Mis en ligne le 21 octobre 2014.
Bartolomé Ferrando
Solitude magnétique
traduit de l'espagnol par Serge Pey
Éditions Dernier Télégramme, 2014
Bartolomé
Ferrando est d'abord un poète sonore, un performeur,
un adepte de la poésie d'action, un expérimentateur dans le domaine où poésie
et musique se rejoignent, tentent des aventures communes. À première vue, cette
position sur la scène artistique devrait le tenir éloigné de la poésie en tant
qu'elle est productrice d'images poétiques, tant il semble exister le plus
souvent un divorce ou une mésentente entre la poésie d'action et la poésie
écrite, sauf chez un Serge Pey qui pratique les deux avec une aisance certaine.

********

Travail à faire:
1. Dans l'article sur Bartolomé Ferrando, qui a traduit de l'espagnol le recueil Solitude magnétique ?
2. Poursuivez l'article sur Bartolomé Ferrando après sa dernière phrase, s'il vous plaît.
Les lignes ci-dessous n'ont aucun lien avec l'article sur Bartolomé Ferrando.

Données affichées:

********

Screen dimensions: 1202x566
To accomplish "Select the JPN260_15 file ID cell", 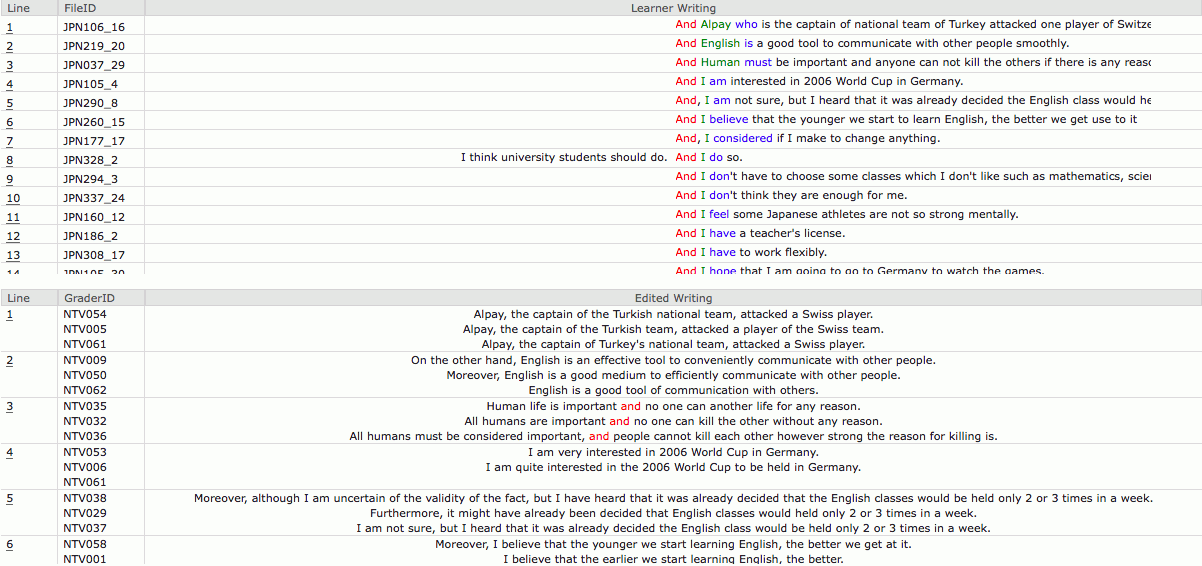I will (94, 121).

********

Réponses aux consignes:
1. Serge Pey.

2.
Or il se trouve que le livre que publient les éditions Dernier Télégramme,
traduit et préfacé par Serge Pey justement, donne à voir des poèmes extrêmement
imagés. Tout se passe comme si Bartolomé Ferrando
avait tenté de transposer une expérience sonore dans le champ de l'écriture. Les
thèmes et le lexique de ces poèmes concernent autant le sonore (la musique, les
voix, les cris) que le visuel (la lumière, les couleurs). Il semble bien que
l'image poétique, par la fulgurance, les raccourcis, la fission du même et la
fusion des contraires, bref tous les moyens qui sont les siens pour opérer un écart
au sein de l'identité et un rapprochement des antagonismes, soit justement ce
qui permet cette transposition. L'autre voie pour y
parvenir serait peut-être le lettrisme, mais ce n'est pas celle adoptée ici par
Ferrando. Seule l'image poétique paraît à même de
rendre compte du passage d'une sensation sonore à son écriture. C'est que pour
parler d'un son à l'écrit, le seul recours qu'a l'écriture est de penser
l'effet d'un son dans sa représentation mentale, et qu'un son n'est jamais, évoqué
à l'écrit, que la graine creuse dont les cosses multiples s'éparpillent en
images.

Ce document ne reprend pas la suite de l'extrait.